Виктория Платова - Эшафот забвения
Из оцепенения меня вывел голос Анджея. Истерика прошла, он смирился с произошедшим и теперь задумчиво смотрел на труп. Потом, изогнувшись всем телом, потянулся вверх, к лампам над столиком, и повернул их под другим углом.
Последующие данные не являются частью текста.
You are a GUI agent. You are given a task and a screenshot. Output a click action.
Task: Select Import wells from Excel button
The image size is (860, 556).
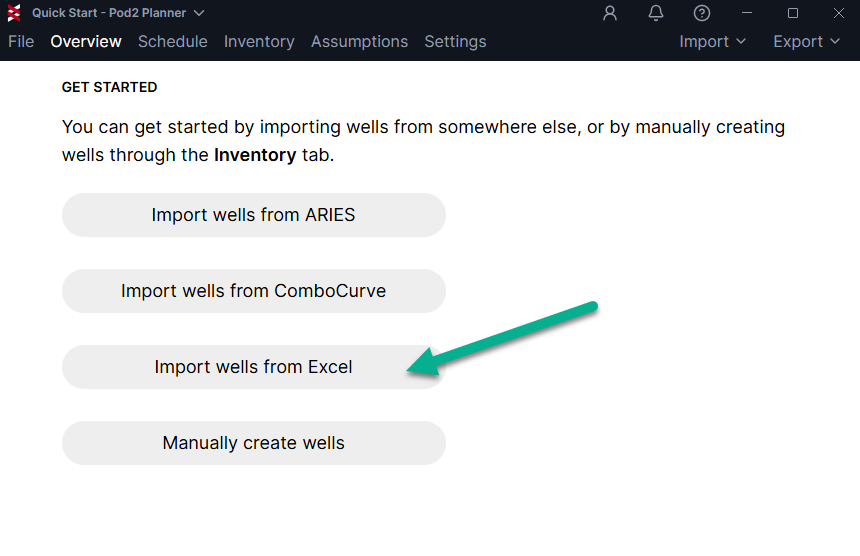click(253, 367)
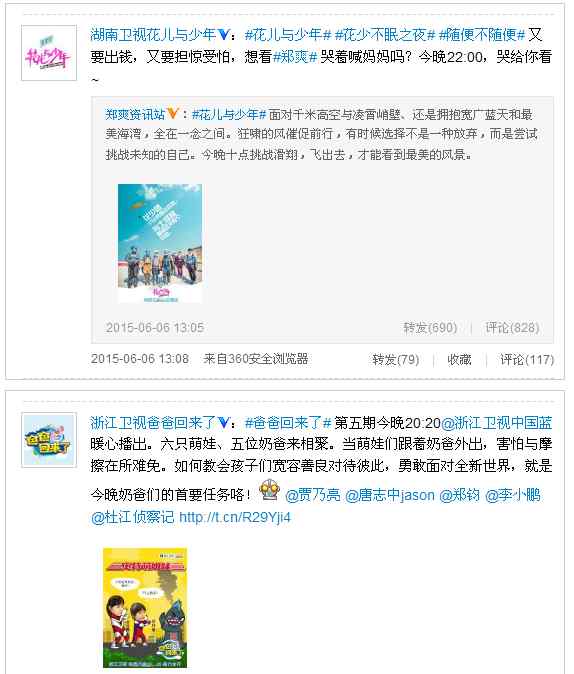This screenshot has height=674, width=574.
Task: Click verified V badge beside 浙江卫视爸爸回来了
Action: [224, 423]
Лампы были слишком высоко, кресло с трупом перегораживало проход к ним – клетчатая рубашка Анджея выбилась из брюк, и я увидела плоский, очаровательный, лишенный всякой растительности живот. А Анджей все поправлял и поправлял лампы, выбирая нужный ракурс. Он вполне мог работать осветителем, рядовым осветителем со стажем и очаровательным плоским брюшком пресмыкающегося – скорее всего саламандры – лакомый кусочек для ассистенток и эпизодниц на излете карьеры, ничего не скажешь.
– Отличный кадр, – медленно произнес он, – отличный кадр.
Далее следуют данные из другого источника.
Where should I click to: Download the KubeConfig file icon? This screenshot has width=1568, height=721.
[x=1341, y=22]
Теперь рукоять под грудью у актрисы была ярко освещена, стершаяся и старая, захватанная множеством пальцев, вытертая от бездны лет, самый прозаический инструмент сапожника в маленькой будочке на углу: нет, это было мало похоже на нож: у ножей не бывает таких неромантических рукоятей… И почти полное отсутствие крови…
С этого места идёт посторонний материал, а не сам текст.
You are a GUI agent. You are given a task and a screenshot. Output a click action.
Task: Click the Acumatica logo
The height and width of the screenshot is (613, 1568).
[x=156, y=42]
Шило. Скорее всего – шило. Почему я подумала о шиле?
– Отличный кадр, то, что нужно для любого финала, – снова повторил Братны, – жаль, что это не мое кино.
Его мечтательный голос вдруг испугал меня больше, чем труп актрисы.
– Что ты говоришь?
– Если удачно выставить свет… Жаль, что это не мое кино… Бессмысленно переписывать сценарий. Для такого финального кадра нужен совершенно новый. – Еще секунда, и этот фанатик может впасть в безумный созерцательный транс.
Я ударила его по щеке:
– Опомнись! Мы здесь одни с трупом на руках! Приди в себя! Ее убили, и нужно что-то делать. Нужно звонить в милицию, черт возьми!!!
Моя пощечина возымела действие. Анджей пришел в себя.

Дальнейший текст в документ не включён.